- _Your task_:
In the mailing-list message below, condense the paragraph that begins "Thanx i'll look into these suggestions more" into a short bulleted list that keeps its main facts.

- _Text_:
⁂
[Glastonbury] firewall using 486 with floppy

d.hopkins starline.design at ukonline.co.uk
Sun Nov 2 23:02:06 GMT 2003


Thanx i'll look into these suggestions more. Yes it does have a hard drive
of course - i'll have to recheck its size.
I believe that there needs to be a version of LINUX on Floppy or CD ROM
which is what any 'intruder' is confronted with, and cannot be got through
to the desktop pc / network behind it. Perhaps it can be put on hard drive,
but as said, i shall follow up the suggestions here.

(There is a network card connecting from 486 to personal pc, but needs to be
configured yet.)

----- Original Message -----
From: "Martin WHEELER" <mwheeler at startext.co.uk>
To: "The Linux User Group of Glastonbury (LUGOG)"
<glastonbury at mailman.lug.org.uk>
Sent: Sunday, November 02, 2003 12:05 PM
Subject: Re: [Glastonbury] firewall using 486 with floppy


> On Sun, 2 Nov 2003, d.hopkins wrote:
>
> > in the process of trying to setup a firewall using an old 486 machine
> > (currently has windows 3.1 on which can be removed)
⁂
- _Data section_:
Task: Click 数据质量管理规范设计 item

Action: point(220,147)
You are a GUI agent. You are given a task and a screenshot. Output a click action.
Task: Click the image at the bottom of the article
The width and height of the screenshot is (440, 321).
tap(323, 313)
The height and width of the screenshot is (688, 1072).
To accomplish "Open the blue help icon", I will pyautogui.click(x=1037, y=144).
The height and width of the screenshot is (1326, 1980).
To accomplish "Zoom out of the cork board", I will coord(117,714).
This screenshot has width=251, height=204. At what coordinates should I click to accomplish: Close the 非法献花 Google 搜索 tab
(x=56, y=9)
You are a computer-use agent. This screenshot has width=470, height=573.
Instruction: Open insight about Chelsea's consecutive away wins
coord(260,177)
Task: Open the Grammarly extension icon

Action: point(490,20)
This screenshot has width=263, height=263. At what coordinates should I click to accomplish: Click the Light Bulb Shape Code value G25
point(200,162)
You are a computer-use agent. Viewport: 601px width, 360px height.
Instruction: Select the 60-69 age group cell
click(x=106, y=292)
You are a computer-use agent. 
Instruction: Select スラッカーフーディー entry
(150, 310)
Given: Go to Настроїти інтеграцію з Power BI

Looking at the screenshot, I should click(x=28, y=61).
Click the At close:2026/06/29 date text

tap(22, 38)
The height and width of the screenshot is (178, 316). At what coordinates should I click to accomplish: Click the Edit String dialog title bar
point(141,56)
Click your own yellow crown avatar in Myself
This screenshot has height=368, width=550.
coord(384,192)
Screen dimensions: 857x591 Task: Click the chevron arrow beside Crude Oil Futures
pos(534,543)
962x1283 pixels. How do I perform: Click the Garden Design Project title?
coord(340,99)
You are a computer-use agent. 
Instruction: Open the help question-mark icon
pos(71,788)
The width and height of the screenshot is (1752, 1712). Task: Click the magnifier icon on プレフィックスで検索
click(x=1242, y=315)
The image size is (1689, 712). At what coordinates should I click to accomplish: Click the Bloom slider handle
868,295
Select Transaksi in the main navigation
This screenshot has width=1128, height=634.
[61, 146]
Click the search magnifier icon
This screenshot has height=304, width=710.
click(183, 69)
⁂
- _Answer in full_:
- The suggestions will be looked into further.
- The machine does have a hard drive, but its size still needs to be checked.
- The writer believes a version of Linux should run from floppy or CD-ROM, so that any intruder meets it first and cannot get through to the desktop PC or network behind it.
- It might instead be installed on the hard drive, but the suggestions will be followed up first.